* EXERCISE INSTRUCTIONS *
Gather each line of the entries below that includes "Switch".

*** EXERCISE DATA ***

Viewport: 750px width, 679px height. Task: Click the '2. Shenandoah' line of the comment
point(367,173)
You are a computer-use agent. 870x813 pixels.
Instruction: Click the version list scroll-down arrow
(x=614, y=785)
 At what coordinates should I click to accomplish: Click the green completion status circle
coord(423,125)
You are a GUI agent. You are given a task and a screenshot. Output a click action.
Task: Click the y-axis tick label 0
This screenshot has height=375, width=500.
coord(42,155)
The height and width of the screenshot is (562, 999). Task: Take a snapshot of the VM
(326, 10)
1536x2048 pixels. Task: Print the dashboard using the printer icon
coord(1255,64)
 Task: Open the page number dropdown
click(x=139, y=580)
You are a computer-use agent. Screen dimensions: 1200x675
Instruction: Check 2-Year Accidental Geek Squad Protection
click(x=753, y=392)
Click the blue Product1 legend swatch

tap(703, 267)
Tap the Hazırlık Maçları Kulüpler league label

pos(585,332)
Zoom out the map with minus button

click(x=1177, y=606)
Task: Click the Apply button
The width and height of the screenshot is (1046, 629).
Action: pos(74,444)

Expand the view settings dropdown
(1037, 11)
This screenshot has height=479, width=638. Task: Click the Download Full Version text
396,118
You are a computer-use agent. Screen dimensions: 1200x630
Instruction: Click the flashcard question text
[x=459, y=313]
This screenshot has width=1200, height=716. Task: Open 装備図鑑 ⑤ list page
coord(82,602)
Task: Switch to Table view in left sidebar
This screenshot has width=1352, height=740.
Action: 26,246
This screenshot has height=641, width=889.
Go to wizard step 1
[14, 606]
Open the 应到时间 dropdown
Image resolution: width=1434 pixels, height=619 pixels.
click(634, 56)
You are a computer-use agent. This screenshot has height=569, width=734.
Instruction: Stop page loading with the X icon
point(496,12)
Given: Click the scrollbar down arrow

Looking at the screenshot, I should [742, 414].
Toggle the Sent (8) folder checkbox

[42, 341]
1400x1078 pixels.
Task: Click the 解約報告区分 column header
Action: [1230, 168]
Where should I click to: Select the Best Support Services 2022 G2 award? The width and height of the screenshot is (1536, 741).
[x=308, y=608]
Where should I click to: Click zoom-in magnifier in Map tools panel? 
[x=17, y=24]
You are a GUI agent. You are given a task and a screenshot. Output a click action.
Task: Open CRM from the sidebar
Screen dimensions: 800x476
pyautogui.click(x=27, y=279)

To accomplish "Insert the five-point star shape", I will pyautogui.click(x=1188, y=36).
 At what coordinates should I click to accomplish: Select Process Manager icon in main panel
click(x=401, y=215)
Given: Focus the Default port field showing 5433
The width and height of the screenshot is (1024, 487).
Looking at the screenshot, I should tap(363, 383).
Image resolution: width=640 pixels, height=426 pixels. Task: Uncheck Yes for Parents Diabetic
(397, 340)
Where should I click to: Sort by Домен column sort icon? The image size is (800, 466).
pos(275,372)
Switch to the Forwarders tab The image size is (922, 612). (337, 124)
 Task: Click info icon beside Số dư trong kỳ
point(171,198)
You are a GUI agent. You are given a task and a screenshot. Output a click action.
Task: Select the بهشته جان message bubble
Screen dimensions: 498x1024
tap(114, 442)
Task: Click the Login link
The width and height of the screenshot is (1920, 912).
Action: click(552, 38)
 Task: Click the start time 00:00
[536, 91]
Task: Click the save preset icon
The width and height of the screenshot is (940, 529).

*** End of EXERCISE DATA ***

* TASK OUTPUT *
Task: Switch to Table view in left sidebar
Switch to the Forwarders tab The image size is (922, 612). (337, 124)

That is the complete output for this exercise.